Circulating T-FH(cT(FH)) cells express CXCR5, PD-1, and, when activated, ICOS, and release IL-21. According to the production of IFN-gamma, IL-4, and IL-17 and expression of FoxP3, these cells are also classified as cT(FH)1, cT(FH)2, cT(FH)17, and cT(FR)cells, respectively. This CD4(+)T-cell subset is pivotal to efficient humoral immunity, and pregnancy appears to favor IgG production. Here, not only pregnancy amplified the in vivo production of anti-HBsAg IgG in HBV immunized women, but the frequency of cT(FH)cells was directly correlated with estradiol levels. In vitro, pregnancy-related dose of 17-beta-estradiol (E2) directly increased the percentage of different cT(FH)subsets. While E2 and progesterone (P4) increased the proportion of differentiated T(FH)cells derived from naive CD4(+)T-cells, only E2 amplified the release of IL-21 in those cell cultures.

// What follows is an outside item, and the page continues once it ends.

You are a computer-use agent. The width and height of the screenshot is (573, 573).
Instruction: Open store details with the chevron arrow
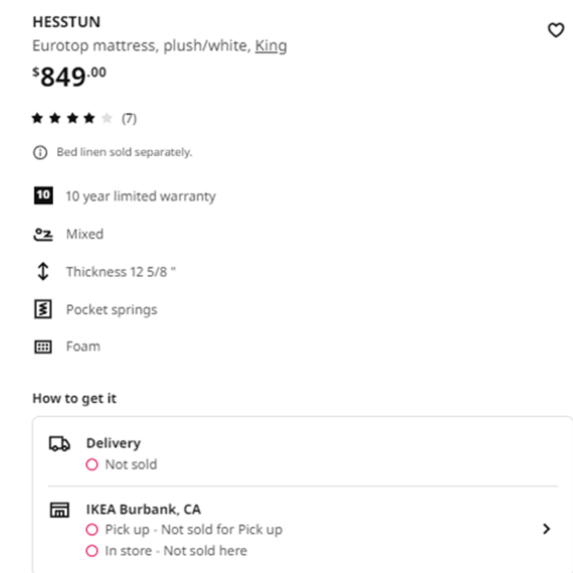546,529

In addition, E2 and P4 increased the proportion of memory B cells and plasma cells, respectively. In SEB-activated B/T(FH)cell co-cultures, E2, in the presence of P4, increased the production of total IgG. Finally, among the hormones, P4 was stronger in upregulating the percentage of IL-10(+)T(FR)cells. Collectively, our findings suggested that E2 and P4 cooperate in the humoral immune response by favoring the expansion of different cT(FH)and B cell subsets.